Some limitations merit being considered. First, the number of women included in the present study was lower compared to men. According to previous studies, women are still underrepresented in most of coronary intervention trials and the rate of enrolled women is still far from 50%. The reason for this underrepresentation is still unclear. It might be due to lower incidence in general terms of MI or to a underdiagnosis due to atypical symptoms, which leads to lower inclusion in trials. All these data seem to suggest that efforts need to be made to mitigate the sex misbalance in terms of enrolled patients. Second, there was no routine angiographic follow-up in the study; therefore, event rates as for example TVR could have been underestimated [21]. Third, it seems that there is a trend for a lower MACE in female treated with DCB, which may not be significant due to the small size of the sample.
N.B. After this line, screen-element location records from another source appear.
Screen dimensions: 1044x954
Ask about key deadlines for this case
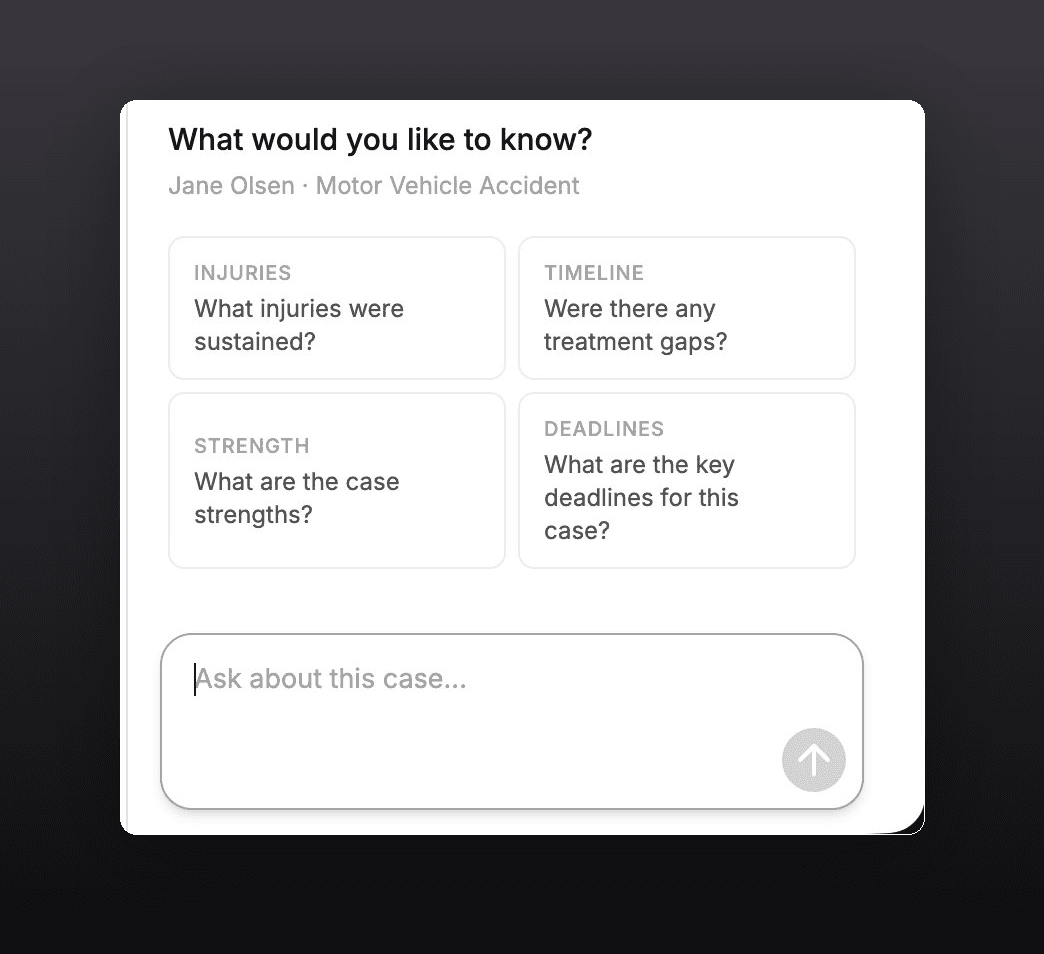click(x=686, y=497)
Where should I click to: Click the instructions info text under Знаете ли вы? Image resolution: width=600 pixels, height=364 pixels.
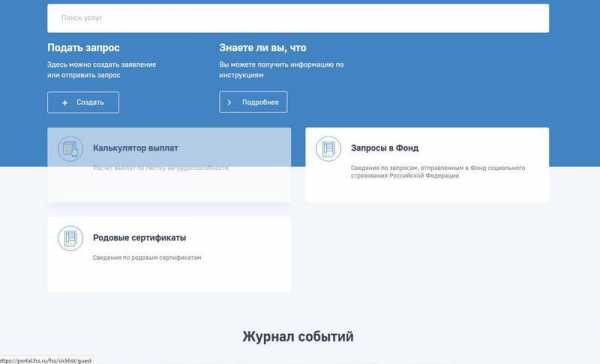click(281, 70)
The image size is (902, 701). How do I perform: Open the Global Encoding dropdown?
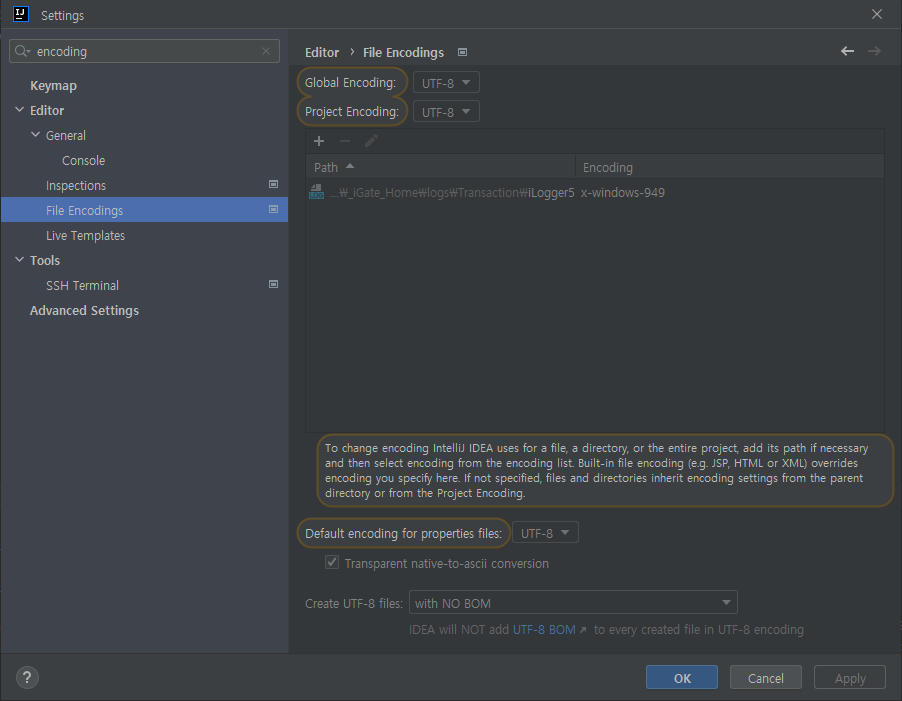click(x=446, y=83)
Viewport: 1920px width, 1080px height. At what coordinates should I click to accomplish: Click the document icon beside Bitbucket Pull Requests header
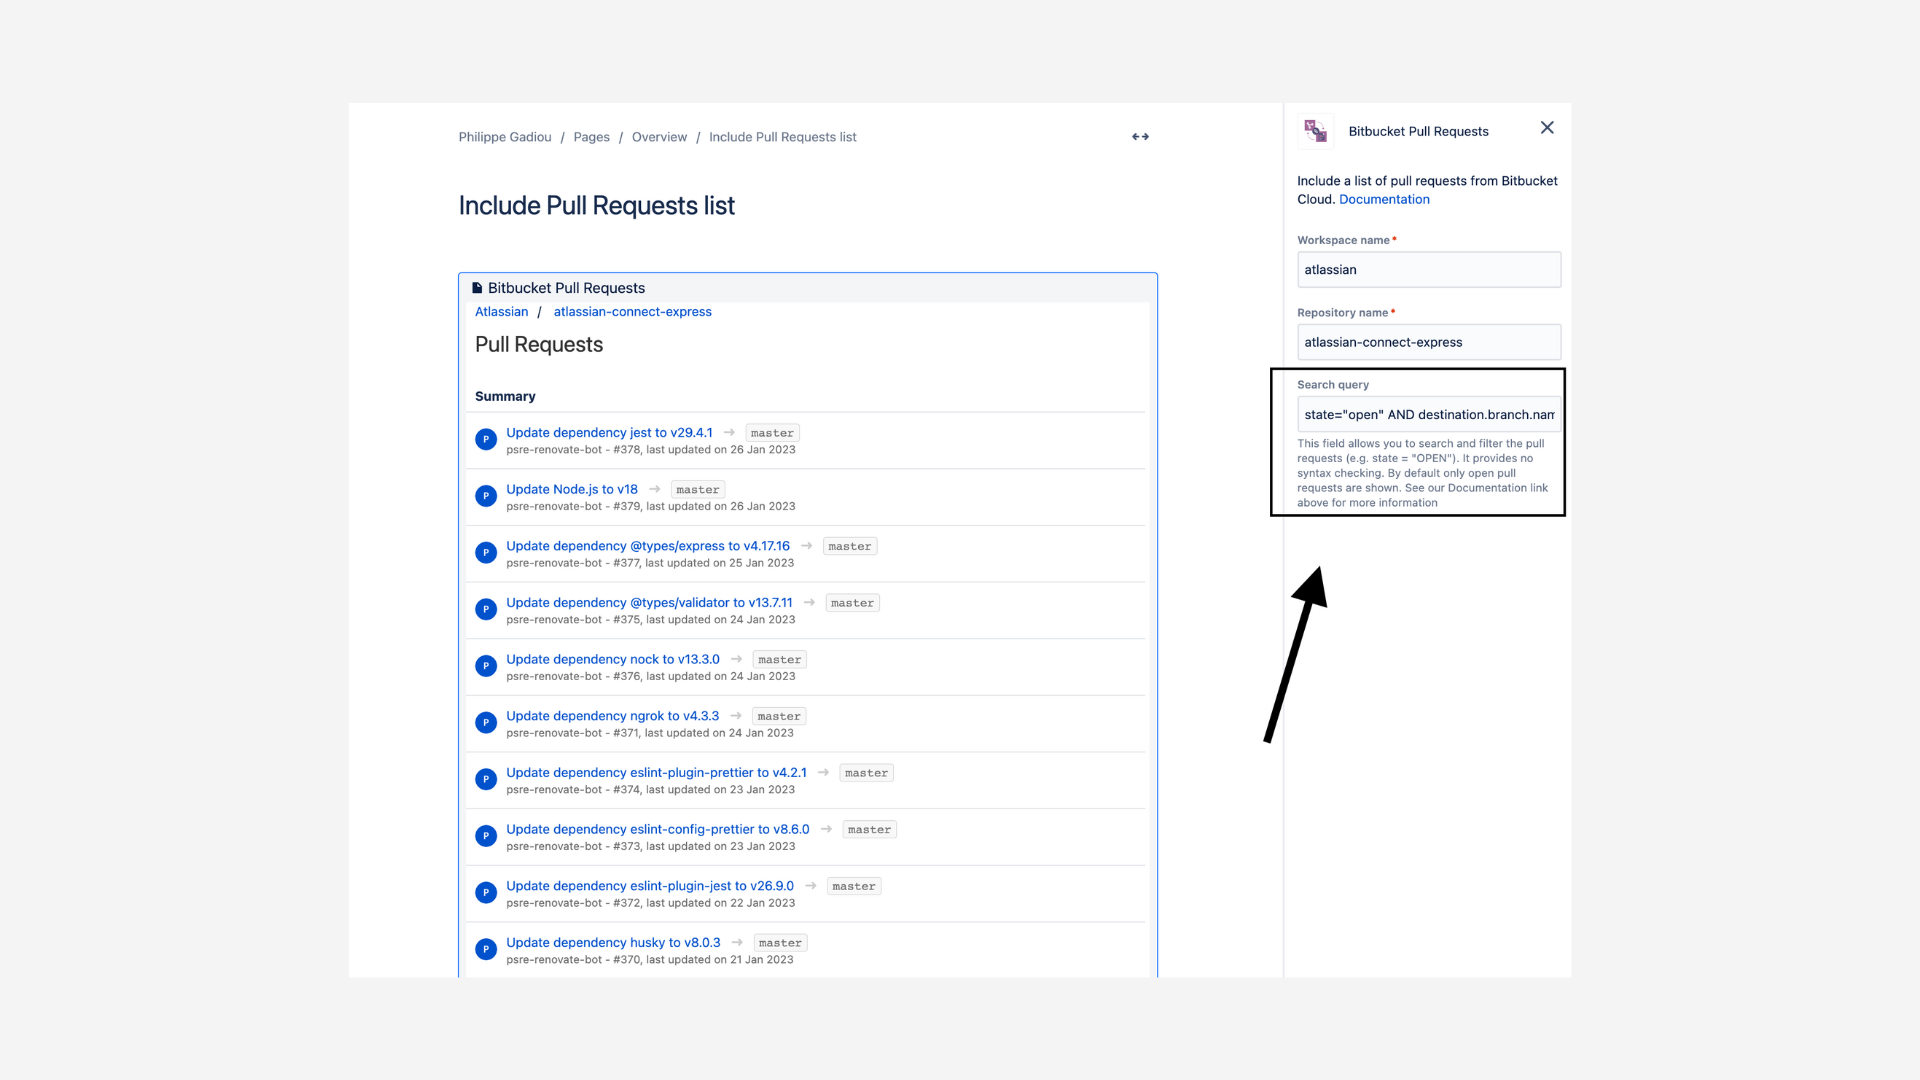477,287
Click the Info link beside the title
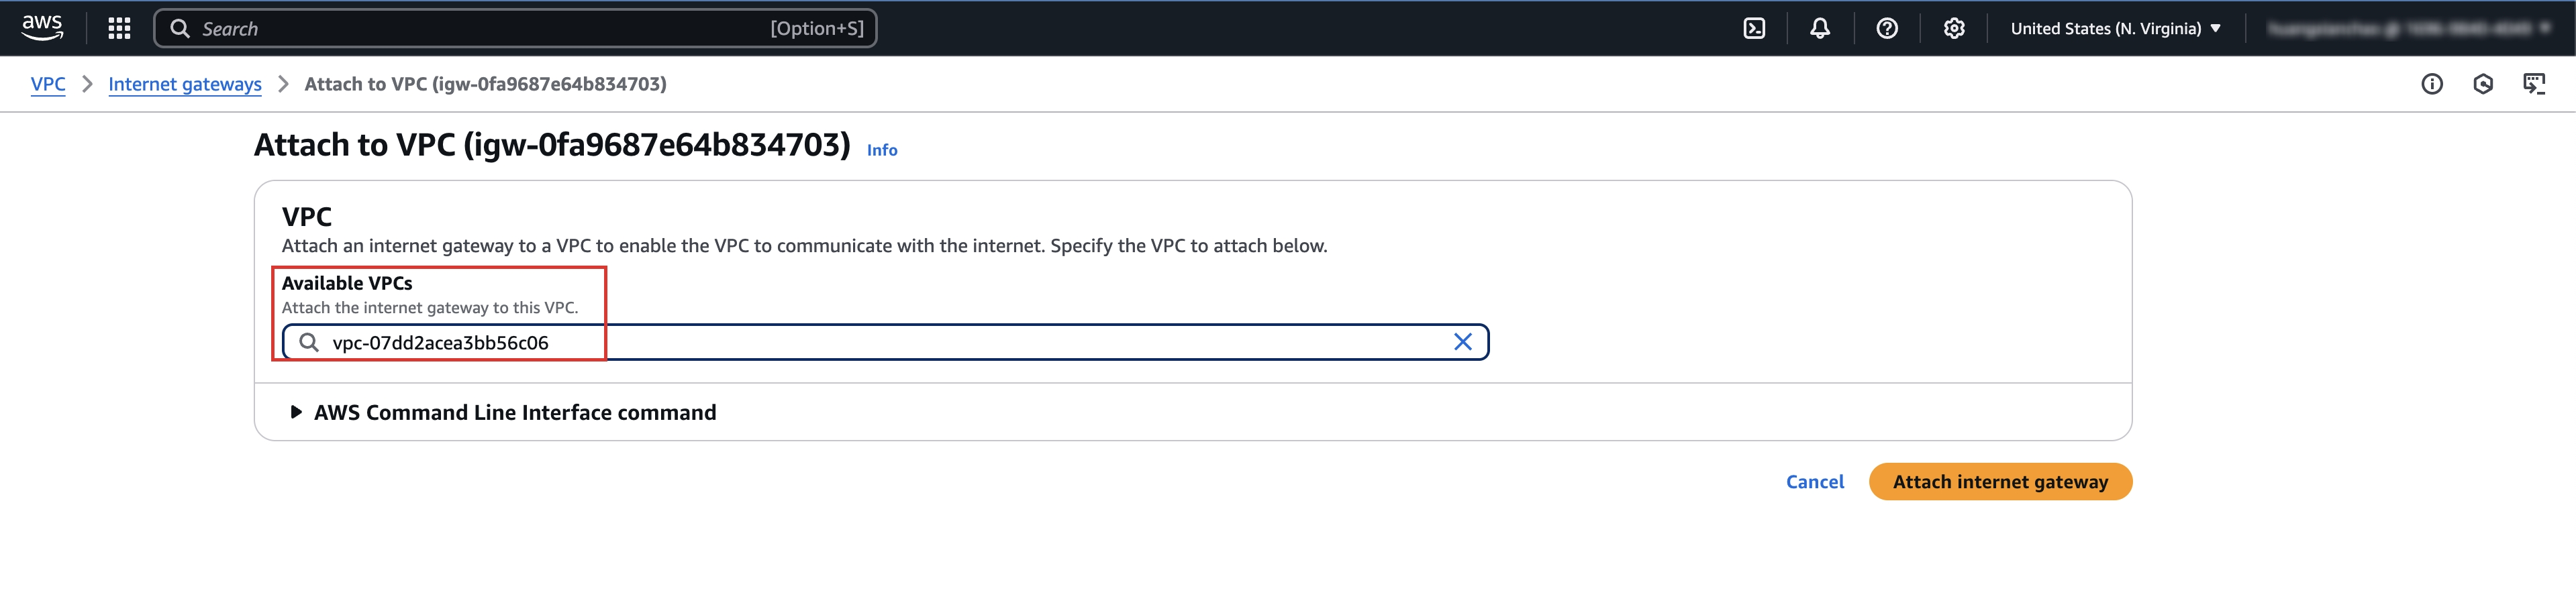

Finally, since the BASKET-SMALL 2 trial was designed to assess coronary interventions, we cannot comment on potential pre-angiography sex-specific differences (i.e., time to medical contact or awareness of severity).
In conclusion, although women eligible for a DCB-PCI presented with a different profile, major adverse event rates after 1 and 3 years were similar to those in men. These data suggest that a DCB strategy to treat small native coronary artery disease is similarly safe among women and men.
Supplementary Information
Below is the link to the electronic supplementary material.
Acknowledgements
We thank the patients who agreed to participate in this trial and their relatives, the trial contributors, and the investigators who recruited the patients.
Abbreviations
- PCI
Percutaneous coronary intervention
- MI
Myocardial infarction
- CAD
Coronary artery disease
- DCB
Drug-coated balloons
- DES
Drug-eluting stents
- TVR
Target vessel revascularization
Funding
Open access funding provided by University of Basel. The study was supported by Schweizerischer Nationalfonds zur Forderung der Wissenschaftlichen Forschung (32003B_140956), Basel Cardiovascular. Research Foundation, and B Braun Medical AG, Switzerland.
Declarations
Conflict of interest
Dr. Rubini Gimenez reports research grants from the Swiss Heart Foundation and Swiss National Foundation (P400PM_180828) and speakers’ honoraria from Roche, Ortho Clinical Diagnostics, Quidel and Siemens (outside the submitted work). Prof. Jeger has received lecture honoraria and travel support from B Braun and lecture honoraria from Cardionovum and Nipro. Norman Mangner reports personal fees from Edwards Lifesciences, Medtronic, Biotronik, Novartis, Sanofi Genzyme, AstraZeneca, Pfizer, Bayer, Abbott, Abiomed, and Boston Scientific, outside the submitted work. Bruno Scheller is a shareholder of InnoRa GmbH and was named as coinventor on patent applications submitted by Charité University Hospital, Berlin, Germany.